Formel 1: Bottas und Verstappen fliegen ab
Crash-Festival zum Spielberg-Auftakt

Valtteri Bottas und Max Verstappen zerstören ihre Autos, Sebastian Vettel kommt mit dem Schrecken davon. Bestzeit für Charles Leclerc. Alle Infos:
- Frederik Hackbarth
Ferrari-Pilot Charles Leclerc erzielt am Freitag in Spielberg die Bestzeit, der große Gewinner des Tages ist aber trotzdem Lewis Hamilton: Der WM-Leader nimmt dem Ferrari im Longrun fast eine Sekunde pro Runde ab - überdies legt Hamiltons schärfster Verfolger in der WM, Teamkollege Valtteri Bottas, einen Crash hin und verliert wertvolle Trainingszeit.
Der Finne kommt nach einem Quersteher von der Strecke ab, rumpelt durchs Kiesbett und schlägt hart in die Begrenzung ein. Die Frontpartie des Mercedes wird dabei komplett zerstört. Weil beim Aufprall 25g gemessen werden, muss Bottas sogar zum Check ins Streckenkrankenhaus.
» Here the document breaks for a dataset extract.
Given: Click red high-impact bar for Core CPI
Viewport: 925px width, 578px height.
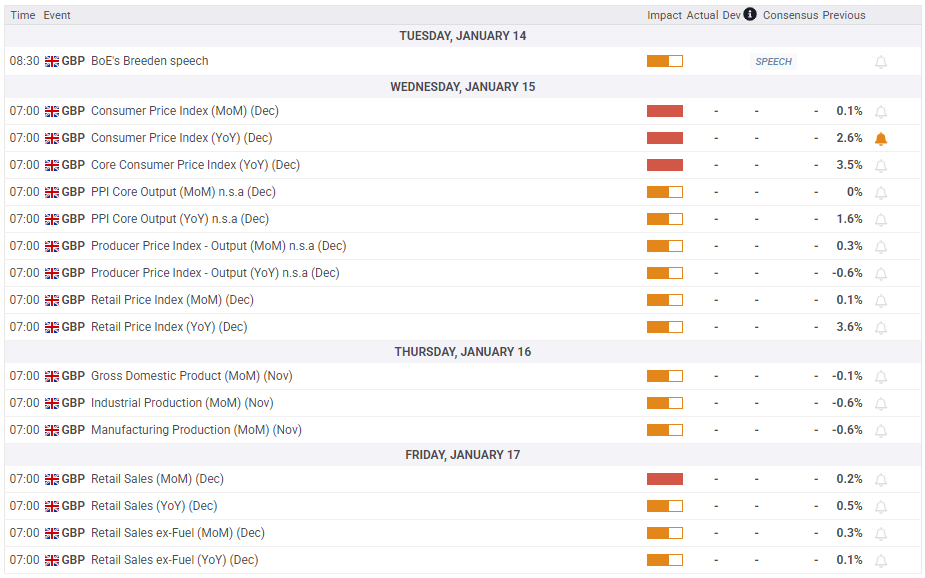Looking at the screenshot, I should pos(665,165).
Kurze Zeit später gibt er aber Entwarnung: „Es ist alles okay. Ich habe in Kurve fünf plötzlich das Heck verloren, das kam sehr unerwartet. Ich habe noch versucht, zu reagieren, aber es war zu spät.“ Als Ursache für den Abflug vermutet Bottas: „Es war ziemlich windig. Die Strecke bestraft einen hier dann eiskalt. Sowas kann leider passieren.“

Auch Max Verstappen versenkt sein Auto in der Bande
Eine exakte Kopie von Verstappens Abflug legt etwas später Sebastian Vettel hin. Mit dem Unterschied, dass der Deutsche einen Einschlag gerade noch so verhindern kann. Zwar ruiniert sich Vettel dabei seinen Reifensatz, schleicht anschließend zurück zur Box, kann aber weiter am Training teilnehmen.
Am Ende wird der Ferrari-Star eine Position vor Verstappen Achter, liegt dabei knappe acht Zehntel hinter der Bestzeit von Teamkollege Leclerc. Bottas reiht sich trotz seines frühen Abflugs mit 0,331 Sekunden Rückstand als Zweiter ein vor Pierre Gasly im zweiten Red Bull.
Während die Konkurrenten von der Strecke kreiseln, geht Lewis Hamilton auf Nummer sicher, lässt es bewusst etwas ruhiger angehen. Aber: Auf dem Longrun zeigt der Mercedes-Star seine wahre Stärke. Über zehn Runden auf weichen Reifen kommt Hamilton im Schnitt auf 1:08,4-er Zeiten. Zum Vergleich: Leclerc spult über die gleiche Distanz 1:09,3-er Zeiten ab.
Hinzu kommt: Auch auf harten Reifen ist Hamilton nur unerheblich langsamer, brennt über neun Umläufe konstante 1:09,er Zeiten in den Asphalt. Der Reifenverschleiß auf der Alpenachterbahn von Spielberg ist allgemein eher gering, es wird ein Ein-Stopp-Rennen erwartet.
Zwar soll es am Wochenende noch heißer werden - da Mercedes aber ohnehin am besten mit den aktuellen Pirelli-Pneus umgeht, dürfte das eher für zusätzliche Probleme bei der Konkurrenz sorgen.